Strange (but Real) Baptists: An Exercise in Diversity
Americans are woefully ignorant about religion. Most claim to be religious or spiritual in some sense but they know little to nothing about various religious groups that are all around them. Very few people understand Baptists. Okay, maybe that’s expecting too much. “Understanding Baptists” may take a lifetime. I’m not sure I can claim that! But what I mean is very few people realize how diverse Baptists are. There is no one person or group that speaks for all Baptists—that would go against the very nature of being Baptist. And yet I meet people who think there must be a Baptist headquarters somewhere. Even the local newspaper, in this metro area packed with Baptists, occasionally refers to “the Baptist church” even when it is referring to all Baptists generally. I have tried to inform them that no such thing exists. One can speak rightly of “The United Methodist Church,” but one cannot speak rightly of any Baptist group using the word “The” followed by “Church” except the local Baptist congregation (as in “The Baptist church on the corner”). Baptist denominations are always only voluntary associations, conventions, conferences, of local Baptist congregations and have no authority over them (except to expel them in which case the local congregation keeps everything and can simply join another Baptist group).
Like many other movements and religious-spiritual groups “Baptists” are a centered set, not a bounded set. We (I include myself as a Baptist) are a group without borders or boundaries. If someone thinks there are boundaries around “Baptists,” I’d like to know what it is. When they mention it (or them) I simply ask “Who says?” There’s no magisterium to say; there’s no Baptist pope to say; there’s no Baptist headquarters to say. As a religious type Baptists have a history and all we can do is talk about certain historical commitments common to most Baptists and then admit there are always exceptions. Of course, someone might say of the exceptions “Well, they’re not true Baptists.” But they can’t make that stick. All they can really mean, at best, is “In my opinion that group of so-called Baptists have wandered so far away from anything historically recognizable as ‘Baptist’ that I don’t consider them Baptists.” I will say that about some groups of Baptists, but I can’t enforce it. Nobody can. After saying that, I still have to admit that if they call themselves “Baptists,” given the peculiar history and character of Baptists, they are.
So let me illustrate with three groups of Baptists about which few people are aware—including most Baptists. Even most Baptists scholars, scholars of Baptists, aren’t aware of them. But they should be.
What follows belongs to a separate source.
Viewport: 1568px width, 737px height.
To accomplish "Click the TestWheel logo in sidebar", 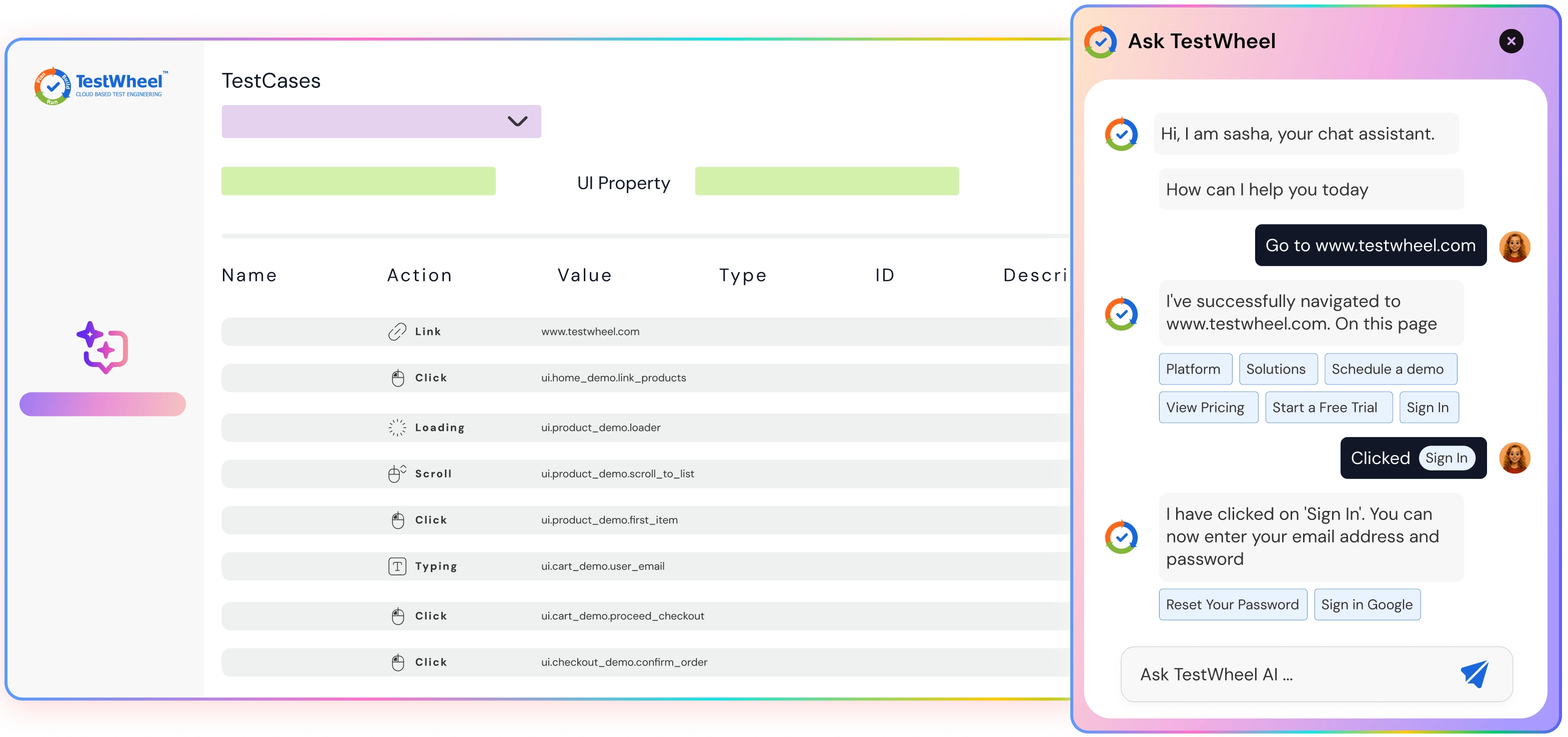I will 101,86.
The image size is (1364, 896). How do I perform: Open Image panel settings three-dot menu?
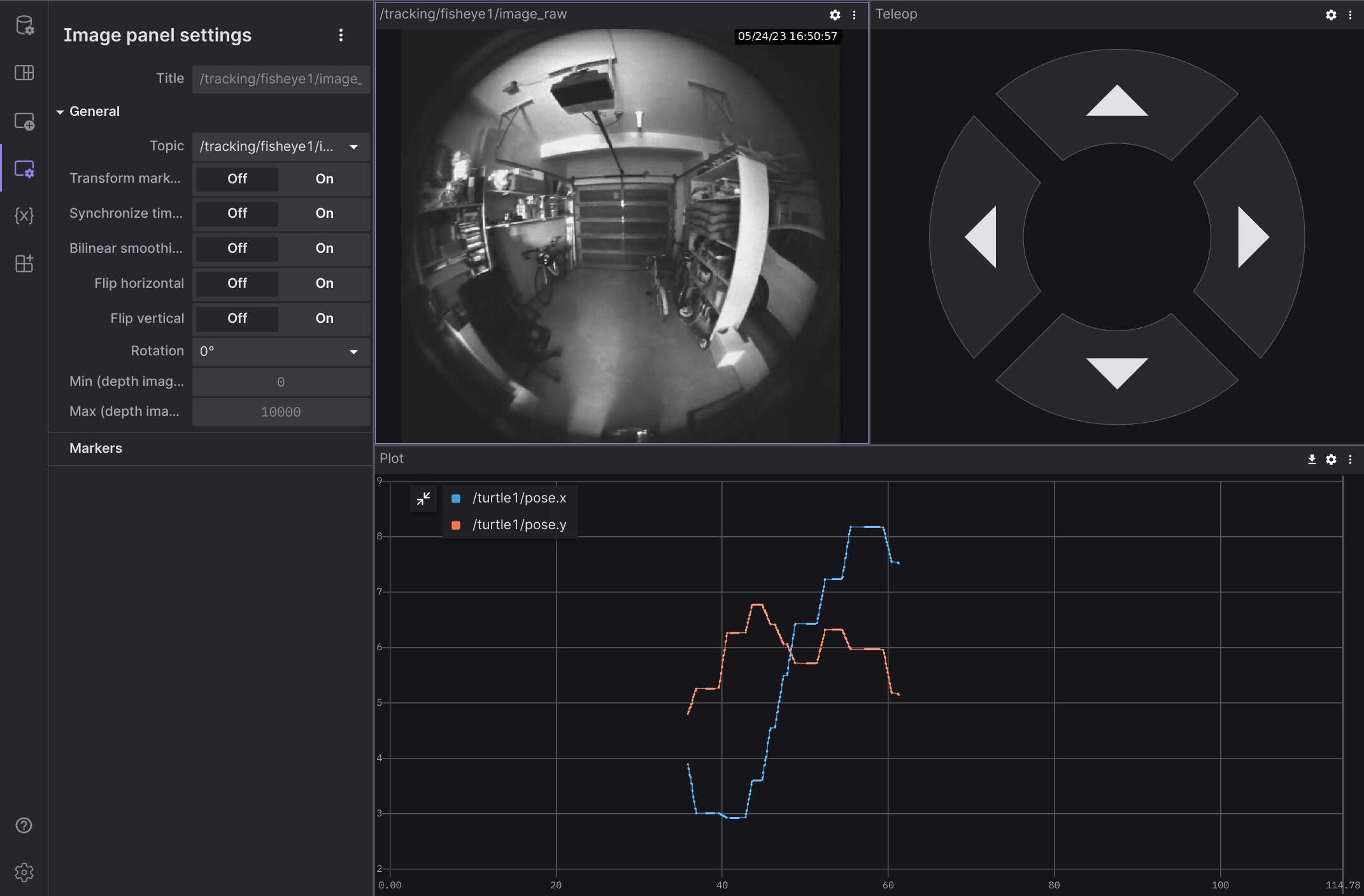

First, Christianity Today recently reported on a Baptist denomination (if any Baptist groups can be called that this one can!) in the former Soviet republic of Georgia (not the state of Georgia in the U.S.). It’s called the Evangelical Baptist Church of Georgia and mimics the Eastern Orthodox in some theology, church leadership (bishops) and worship (incense and icons). (See the on line article “The Baptist Bearing Robes and Incense” dated June 22, 2013. “Google” it!) Fascinating.
Second, a group of Baptists in the Caribbean (especially Trinidad and Tobago) is called “Spiritual Baptists.” It exists in organized form in New York as The Spiritual Baptist Archdiocese of New York. All one has to do to see diversity among Baptists is “Google” this group and/or watch some of their worship services and ceremonies on Youtube. According to some scholars who have studied them, at least some of their churches have incorporated communication with the dead into their services—not séances per se but the pastor receiving greetings from recently deceased members and passing them on to the congregation. Rumors of syncretism abound about this group of Baptists and especially rumors about the blending of Orisha beliefs and practices with their Christianity.
Third, there exists in the Appalachian Mountains of the U.S. a “sub-denomination” of Baptists called “No-Hellers” by some observers. See scholar Howard Dorgan’s book In the Hands of a Happy God: The “No-Hellers” of Central Appalachia (University of Tennessee Press, 1997). These are “Regular Baptists” who do not believe in hell—fundamentalist universalists! They have entire congregations that together constitute a network although there is no headquarters as such.
There are at least “57 Varieties” of Baptists in the U.S. alone and hundreds more around the world. What do they all have in common beyond the word “Baptist” (and in some cases even that’s missing!)? Well, that’s hard to say. So far as I know, however, all 1) practice believer baptism and not infant baptism, 2) deny that water baptism is necessary for salvation but make it a condition of full church membership, and 3) emphasize religious liberty. Historically, all trace their roots back in one way or another to the first Baptist congregations in England (that sojourned in Holland for a time) in 1610/1611 if not further back to the radical Reformers, the Anabaptists.
So what lesson does this teach? We should be wary of generalizing about any religious group; there is likely to be more diversity than we suspect if it is old and large. Baptists are among the most diverse of Protestant groups. Baptists of all people should learn to acknowledge diversity.